* _PROBLEM DETAILS_:
Transcribe the listing in full, excluding any pictures.

* _EXERCISE DATA_:
────────────────────
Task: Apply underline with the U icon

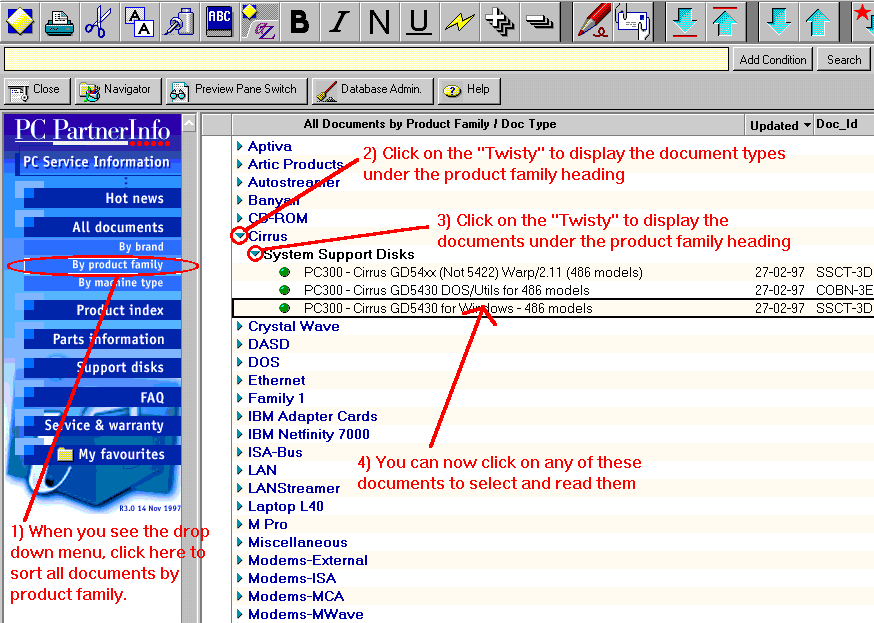Action: tap(420, 21)
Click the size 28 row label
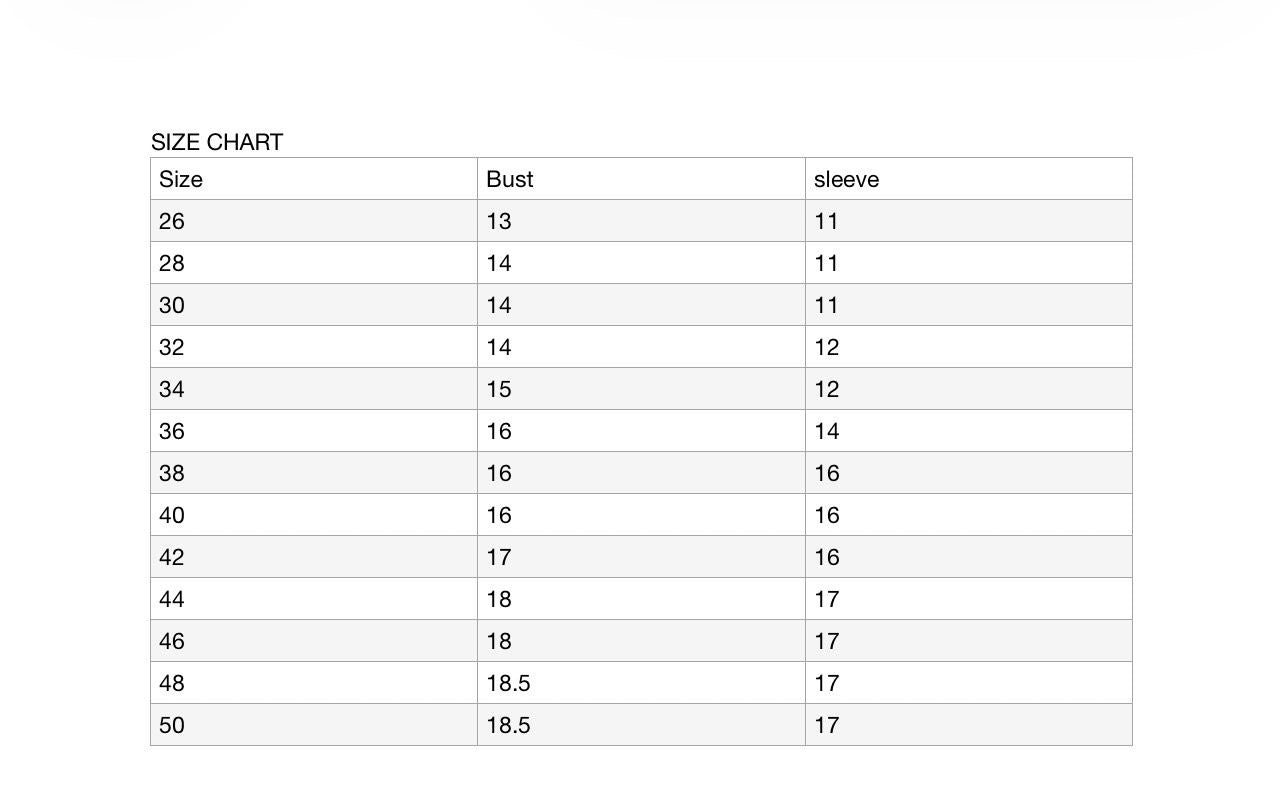Image resolution: width=1284 pixels, height=804 pixels. pos(172,263)
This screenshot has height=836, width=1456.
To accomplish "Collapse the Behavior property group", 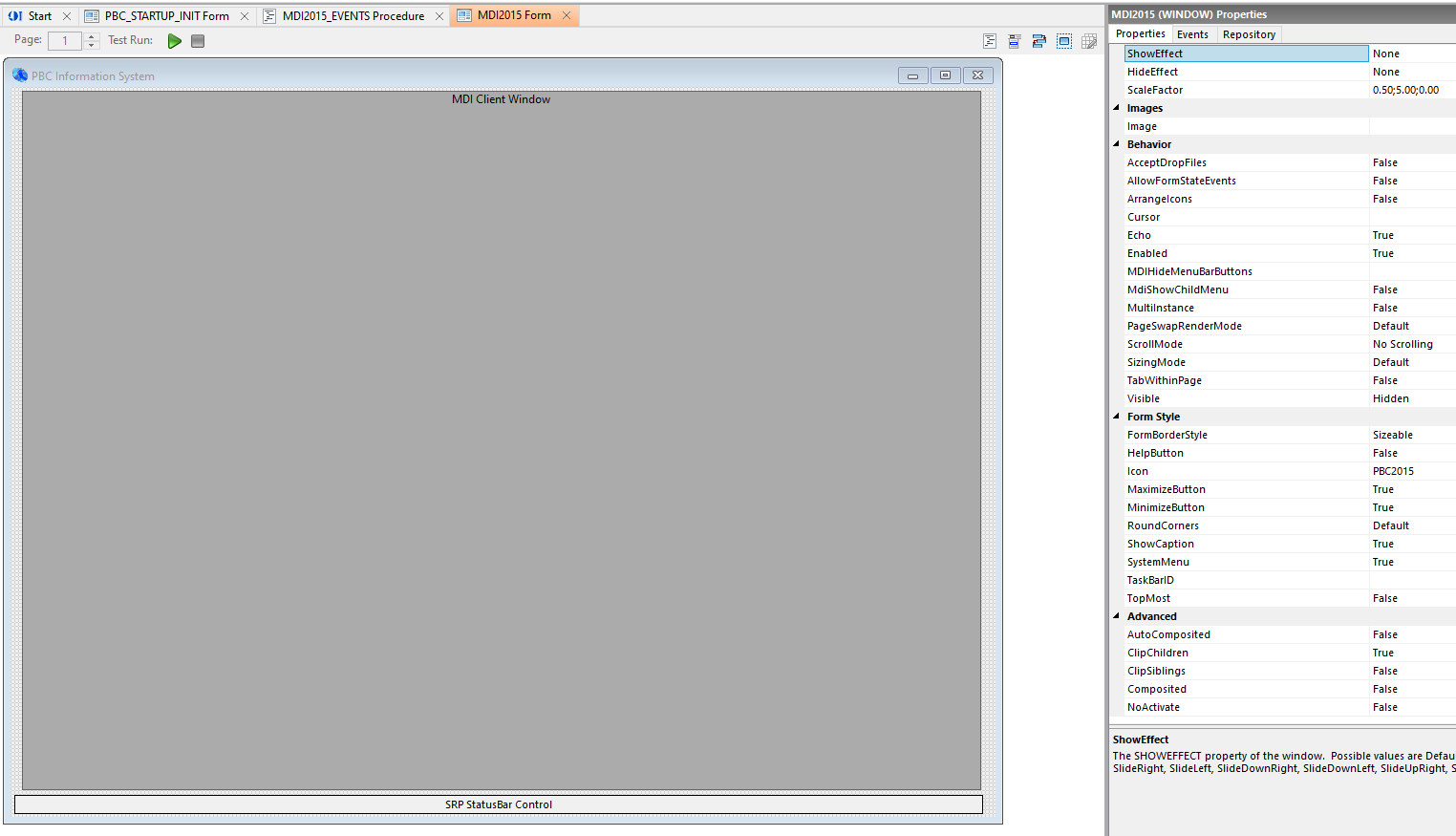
────────────────────
* _COMPLETED EXERCISE_:
Task: Apply underline with the U icon

Action: tap(420, 21)
Click the size 28 row label
Image resolution: width=1284 pixels, height=804 pixels. pos(172,263)
This screenshot has height=836, width=1456.
To accomplish "Collapse the Behavior property group", 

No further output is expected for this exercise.